Exercise prompt: Return the passage of the laptop battery thread verbatim, beginning at the words "The CMOS Battery is" and stopping after "to the manual.".

Text segment:
==========

GOOGLE is your friend 

Compaq Evo Notebook N600c -[general specs]
http://h18000.www1.hp.com/products/quickspecs/10886_div/10886_div.HTML
QuickSpecs

Download drivers and software
http://h20000.www2.hp.com/bizsuppor...kId=135&prodTypeId=321957&prodSeriesId=316673

download 'em - then 'burn' 'em to a cd for backup - 'cause if you needed 'em once, you WILL need 'em again


----------



## muckmail (Jan 3, 2007)

I think the battery is bad because it only works on AC outlet. Is there a good place
to find a battery and can I use it without a good battery?
Thank you,


----------



## daniel_b2380 (Jan 31, 2003)

if it isn't remembering the cmos settings, that would be the cmos battery - NOT the battery that it runs on when you have it 'un-plugged from the wall'

you will need to download the manual that jack-o-bytes found for you - download it and look through the specs in the manual to find WHERE it is located and WHAT part of the cover you will need to remove to replace the battery

such as this battery here:
Sanyo CR2016 = Compaq Part # 152605-003
http://www.smallbattery.company.org.uk/sbc_cr2016-wr.htm


----------



## dustyjay (Jan 24, 2003)

The CMOS Battery is also on this model called the RTC Battery. It is located under the Memory Expansion Bay Cover. It is a CR1220 battery. And Keyboard removal is required according to the manual.


----------



## dustyjay (Jan 24, 2003)

RTC Battery replacement is found on page 5-19 of the Maintenance and Service manual.


----------



## muckmail (Jan 3, 2007)

==========

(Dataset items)

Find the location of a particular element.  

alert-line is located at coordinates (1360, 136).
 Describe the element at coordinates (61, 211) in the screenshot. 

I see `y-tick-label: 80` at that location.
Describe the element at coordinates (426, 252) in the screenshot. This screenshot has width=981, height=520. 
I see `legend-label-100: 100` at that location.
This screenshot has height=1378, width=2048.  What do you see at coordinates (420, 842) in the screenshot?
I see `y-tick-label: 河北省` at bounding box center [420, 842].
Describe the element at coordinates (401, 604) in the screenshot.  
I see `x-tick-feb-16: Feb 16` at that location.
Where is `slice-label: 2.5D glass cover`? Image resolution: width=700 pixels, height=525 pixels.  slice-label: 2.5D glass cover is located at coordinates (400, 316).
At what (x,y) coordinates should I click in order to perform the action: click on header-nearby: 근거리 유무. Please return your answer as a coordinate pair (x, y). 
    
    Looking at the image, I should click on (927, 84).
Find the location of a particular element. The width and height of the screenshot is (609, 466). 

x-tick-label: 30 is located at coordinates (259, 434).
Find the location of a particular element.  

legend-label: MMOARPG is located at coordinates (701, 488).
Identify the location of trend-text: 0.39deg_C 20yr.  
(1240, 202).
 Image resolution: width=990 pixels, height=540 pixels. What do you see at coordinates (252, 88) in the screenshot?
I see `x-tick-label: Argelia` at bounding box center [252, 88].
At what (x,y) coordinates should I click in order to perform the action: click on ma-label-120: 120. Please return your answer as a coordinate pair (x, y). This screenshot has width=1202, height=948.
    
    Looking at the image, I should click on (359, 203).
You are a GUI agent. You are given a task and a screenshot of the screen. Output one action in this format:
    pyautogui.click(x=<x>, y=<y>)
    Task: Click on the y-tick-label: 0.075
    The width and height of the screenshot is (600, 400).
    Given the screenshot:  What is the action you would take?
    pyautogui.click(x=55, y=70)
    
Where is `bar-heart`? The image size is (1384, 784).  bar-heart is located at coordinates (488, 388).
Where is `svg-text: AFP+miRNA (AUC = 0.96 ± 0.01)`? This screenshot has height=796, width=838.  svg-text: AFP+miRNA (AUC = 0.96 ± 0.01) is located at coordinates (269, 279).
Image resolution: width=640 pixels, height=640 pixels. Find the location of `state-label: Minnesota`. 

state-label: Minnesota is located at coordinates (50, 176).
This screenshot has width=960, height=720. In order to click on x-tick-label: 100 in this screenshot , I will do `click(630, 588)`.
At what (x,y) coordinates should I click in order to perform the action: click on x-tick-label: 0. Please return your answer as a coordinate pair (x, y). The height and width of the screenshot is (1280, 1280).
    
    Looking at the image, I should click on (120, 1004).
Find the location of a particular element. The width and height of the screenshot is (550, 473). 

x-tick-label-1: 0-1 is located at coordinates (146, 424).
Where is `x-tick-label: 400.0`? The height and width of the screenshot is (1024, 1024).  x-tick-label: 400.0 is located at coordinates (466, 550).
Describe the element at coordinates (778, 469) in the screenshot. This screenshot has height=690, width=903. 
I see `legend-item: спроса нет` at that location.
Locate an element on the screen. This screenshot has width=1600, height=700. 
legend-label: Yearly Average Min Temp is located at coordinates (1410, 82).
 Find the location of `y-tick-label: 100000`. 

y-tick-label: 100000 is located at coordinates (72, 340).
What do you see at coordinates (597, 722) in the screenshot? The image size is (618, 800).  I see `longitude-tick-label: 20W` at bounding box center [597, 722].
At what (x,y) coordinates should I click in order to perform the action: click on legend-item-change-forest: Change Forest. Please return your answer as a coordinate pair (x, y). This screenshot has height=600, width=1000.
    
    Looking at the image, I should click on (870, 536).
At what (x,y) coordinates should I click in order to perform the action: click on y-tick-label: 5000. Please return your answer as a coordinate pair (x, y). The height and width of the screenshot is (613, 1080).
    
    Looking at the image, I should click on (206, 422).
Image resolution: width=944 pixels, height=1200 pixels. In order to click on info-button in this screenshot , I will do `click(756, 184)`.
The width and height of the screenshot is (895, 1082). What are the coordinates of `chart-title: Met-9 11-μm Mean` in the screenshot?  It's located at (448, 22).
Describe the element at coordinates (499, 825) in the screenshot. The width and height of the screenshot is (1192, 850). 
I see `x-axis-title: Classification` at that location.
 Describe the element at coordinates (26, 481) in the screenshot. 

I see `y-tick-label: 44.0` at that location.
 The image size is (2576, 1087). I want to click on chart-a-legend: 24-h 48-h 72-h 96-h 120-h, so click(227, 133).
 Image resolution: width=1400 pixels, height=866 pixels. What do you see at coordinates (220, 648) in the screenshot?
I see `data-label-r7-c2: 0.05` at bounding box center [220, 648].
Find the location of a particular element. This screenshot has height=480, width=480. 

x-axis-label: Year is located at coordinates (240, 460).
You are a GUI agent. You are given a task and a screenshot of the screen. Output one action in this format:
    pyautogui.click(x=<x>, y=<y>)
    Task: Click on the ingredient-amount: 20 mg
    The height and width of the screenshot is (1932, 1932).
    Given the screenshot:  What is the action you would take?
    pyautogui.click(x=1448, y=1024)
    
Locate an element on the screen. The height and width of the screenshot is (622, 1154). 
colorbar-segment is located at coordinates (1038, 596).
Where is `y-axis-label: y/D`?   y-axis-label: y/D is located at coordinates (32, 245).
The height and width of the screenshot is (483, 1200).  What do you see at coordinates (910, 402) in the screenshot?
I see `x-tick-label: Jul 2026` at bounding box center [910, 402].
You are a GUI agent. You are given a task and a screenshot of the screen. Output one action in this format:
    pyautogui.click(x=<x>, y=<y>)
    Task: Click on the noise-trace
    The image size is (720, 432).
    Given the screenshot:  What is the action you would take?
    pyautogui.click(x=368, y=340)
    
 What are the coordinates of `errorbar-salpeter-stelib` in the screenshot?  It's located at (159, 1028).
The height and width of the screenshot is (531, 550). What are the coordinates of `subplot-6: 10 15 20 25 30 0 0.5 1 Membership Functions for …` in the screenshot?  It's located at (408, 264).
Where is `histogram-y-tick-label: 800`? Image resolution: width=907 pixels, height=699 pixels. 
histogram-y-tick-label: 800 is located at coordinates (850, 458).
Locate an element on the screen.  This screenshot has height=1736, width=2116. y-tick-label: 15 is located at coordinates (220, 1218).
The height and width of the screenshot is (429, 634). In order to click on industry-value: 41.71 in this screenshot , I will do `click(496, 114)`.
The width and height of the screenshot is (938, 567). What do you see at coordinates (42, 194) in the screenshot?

==========

Result:
The CMOS Battery is also on this model called the RTC Battery. It is located under the Memory Expansion Bay Cover. It is a CR1220 battery. And Keyboard removal is required according to the manual.